TEXT EXCERPT:
* Start *
Under normal circumstances, a long-term injury to captain and franchise centre Jack Eichel would be disastrous for the Buffalo Sabres – especially heading down the stretch run to the playoffs. Unlike the Edmonton Oilers (who have Leon Draisaitl to fall back on if Connor McDavid winds up on the injured reserve) or the Toronto Maple Leafs (who can turn to Mitch Marner, John Tavares, and William Nylander to pick up the slack when Auston Matthews gets hurt) the Sabres' offence rises and sets with Eichel, and a serious injury to number 15 at this point in the season means that the playoffs are, for all intents and purposes, out of reach.
* End *
PROVIDED INFORMATION:
* Start *
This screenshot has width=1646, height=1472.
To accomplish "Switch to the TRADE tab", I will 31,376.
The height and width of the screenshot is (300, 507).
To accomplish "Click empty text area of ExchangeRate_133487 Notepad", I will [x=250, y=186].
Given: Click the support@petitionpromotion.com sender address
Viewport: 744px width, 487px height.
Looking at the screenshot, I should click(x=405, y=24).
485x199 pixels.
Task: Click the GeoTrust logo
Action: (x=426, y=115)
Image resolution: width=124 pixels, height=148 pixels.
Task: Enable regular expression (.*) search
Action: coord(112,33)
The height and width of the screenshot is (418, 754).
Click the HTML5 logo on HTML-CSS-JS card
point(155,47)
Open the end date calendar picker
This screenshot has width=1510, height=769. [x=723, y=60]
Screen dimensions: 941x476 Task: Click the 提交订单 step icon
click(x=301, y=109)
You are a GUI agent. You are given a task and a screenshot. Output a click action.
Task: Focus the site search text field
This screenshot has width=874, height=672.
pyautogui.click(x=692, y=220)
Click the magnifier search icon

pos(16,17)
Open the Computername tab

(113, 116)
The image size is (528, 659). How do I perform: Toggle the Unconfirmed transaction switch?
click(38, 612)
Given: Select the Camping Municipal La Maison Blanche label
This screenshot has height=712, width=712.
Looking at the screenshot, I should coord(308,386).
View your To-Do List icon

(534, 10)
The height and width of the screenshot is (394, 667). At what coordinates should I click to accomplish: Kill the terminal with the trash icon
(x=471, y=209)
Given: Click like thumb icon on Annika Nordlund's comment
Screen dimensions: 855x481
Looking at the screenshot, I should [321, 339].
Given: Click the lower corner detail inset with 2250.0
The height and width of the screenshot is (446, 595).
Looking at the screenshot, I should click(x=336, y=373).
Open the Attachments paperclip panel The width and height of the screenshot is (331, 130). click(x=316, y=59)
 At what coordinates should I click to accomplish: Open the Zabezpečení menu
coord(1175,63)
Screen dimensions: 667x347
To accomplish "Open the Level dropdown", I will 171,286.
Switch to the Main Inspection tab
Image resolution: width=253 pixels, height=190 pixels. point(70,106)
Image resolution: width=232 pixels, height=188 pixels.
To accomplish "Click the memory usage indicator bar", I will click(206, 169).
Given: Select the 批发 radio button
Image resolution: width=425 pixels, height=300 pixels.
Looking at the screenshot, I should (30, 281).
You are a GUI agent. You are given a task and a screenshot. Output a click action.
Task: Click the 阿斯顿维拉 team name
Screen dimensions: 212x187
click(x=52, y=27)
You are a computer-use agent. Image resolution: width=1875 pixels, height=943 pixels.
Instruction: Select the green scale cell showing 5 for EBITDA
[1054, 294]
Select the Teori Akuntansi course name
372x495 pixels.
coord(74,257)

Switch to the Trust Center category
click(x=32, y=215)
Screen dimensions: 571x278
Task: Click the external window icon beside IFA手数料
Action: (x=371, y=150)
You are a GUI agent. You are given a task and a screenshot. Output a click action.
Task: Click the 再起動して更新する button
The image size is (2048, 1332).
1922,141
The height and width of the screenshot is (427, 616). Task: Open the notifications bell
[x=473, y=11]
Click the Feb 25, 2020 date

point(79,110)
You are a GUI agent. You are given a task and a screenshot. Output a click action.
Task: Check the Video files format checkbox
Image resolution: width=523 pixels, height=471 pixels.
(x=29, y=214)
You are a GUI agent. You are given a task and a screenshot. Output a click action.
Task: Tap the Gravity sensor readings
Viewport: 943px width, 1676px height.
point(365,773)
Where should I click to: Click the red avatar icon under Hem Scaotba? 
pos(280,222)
* End *
ACTIONS TO TAKE:
a – According to the Eichel injury passage, why would a serious injury to Eichel at this point in the season effectively end the Sabres' playoff chances? Answer in one to three sentences.
b – Reproduce the part of the Eichel injury passage starting with "Under normal circumstances, a" and going on through "out of reach.".
c – Write the next part of the Eichel injury passage, picking up from where it stops.

TASK RESULTS:
a – The Sabres' offense rises and sets with Eichel. Unlike the Oilers, who can fall back on Leon Draisaitl, or the Maple Leafs, who can rely on Marner, Tavares, and Nylander, Buffalo has no one to pick up the slack.

b –
Under normal circumstances, a long-term injury to captain and franchise centre Jack Eichel would be disastrous for the Buffalo Sabres – especially heading down the stretch run to the playoffs. Unlike the Edmonton Oilers (who have Leon Draisaitl to fall back on if Connor McDavid winds up on the injured reserve) or the Toronto Maple Leafs (who can turn to Mitch Marner, John Tavares, and William Nylander to pick up the slack when Auston Matthews gets hurt) the Sabres' offence rises and sets with Eichel, and a serious injury to number 15 at this point in the season means that the playoffs are, for all intents and purposes, out of reach.

c –
Under normal circumstances, the news that Eichel will be sidelined for the "foreseeable future" with an undisclosed upper body injury (as was announced by Ralph Krueger on Saturday) would be the kind of thing that ought to send a thrill of terror through general manager Kevyn Adams. GM jobs are, as we all know, precarious, and yet another playoff miss for his reeling Sabres squad could have him flipping through the classified ads well before Ron Francis makes his first selection at the Seattle expansion draft.
These are not, however, normal circumstances. They are so very not normal, in fact, that Eichels' injury could be just the opportunity Adams needs to save his job and turn the Sabres into a playoff team for next season – provided, of course, that he sees the opportunity for what it is, and capitalizes upon it.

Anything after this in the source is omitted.